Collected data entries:
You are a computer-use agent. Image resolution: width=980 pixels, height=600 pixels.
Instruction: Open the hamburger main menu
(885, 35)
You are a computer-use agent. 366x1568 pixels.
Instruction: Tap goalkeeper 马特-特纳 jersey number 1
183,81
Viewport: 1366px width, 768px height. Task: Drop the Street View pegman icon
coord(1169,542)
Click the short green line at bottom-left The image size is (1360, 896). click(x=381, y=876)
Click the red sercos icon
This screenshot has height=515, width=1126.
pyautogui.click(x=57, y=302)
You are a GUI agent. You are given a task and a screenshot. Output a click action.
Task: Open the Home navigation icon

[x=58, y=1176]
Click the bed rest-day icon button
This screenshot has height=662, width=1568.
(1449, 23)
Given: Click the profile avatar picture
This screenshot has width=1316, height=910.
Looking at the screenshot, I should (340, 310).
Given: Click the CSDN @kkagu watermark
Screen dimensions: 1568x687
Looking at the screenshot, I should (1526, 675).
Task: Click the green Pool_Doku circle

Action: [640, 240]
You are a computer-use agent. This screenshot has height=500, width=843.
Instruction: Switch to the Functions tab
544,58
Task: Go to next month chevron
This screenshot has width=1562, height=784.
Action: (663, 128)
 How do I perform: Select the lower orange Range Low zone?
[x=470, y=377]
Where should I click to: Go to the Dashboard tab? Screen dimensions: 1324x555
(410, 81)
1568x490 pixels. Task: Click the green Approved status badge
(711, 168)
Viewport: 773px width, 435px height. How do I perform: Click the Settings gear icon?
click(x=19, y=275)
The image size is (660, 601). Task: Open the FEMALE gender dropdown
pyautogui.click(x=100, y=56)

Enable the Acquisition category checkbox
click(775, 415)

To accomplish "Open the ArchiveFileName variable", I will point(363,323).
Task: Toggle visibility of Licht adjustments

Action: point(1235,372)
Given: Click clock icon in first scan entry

WORK ITEM: From the line that contains "1568x490 pixels. Task: Click" to the last line of the data, write out each line exactly and add nothing.

TASK ANSWER:
1568x490 pixels. Task: Click the green Approved status badge
(711, 168)
Viewport: 773px width, 435px height. How do I perform: Click the Settings gear icon?
click(x=19, y=275)
The image size is (660, 601). Task: Open the FEMALE gender dropdown
pyautogui.click(x=100, y=56)

Enable the Acquisition category checkbox
click(775, 415)

To accomplish "Open the ArchiveFileName variable", I will point(363,323).
Task: Toggle visibility of Licht adjustments

Action: point(1235,372)
Given: Click clock icon in first scan entry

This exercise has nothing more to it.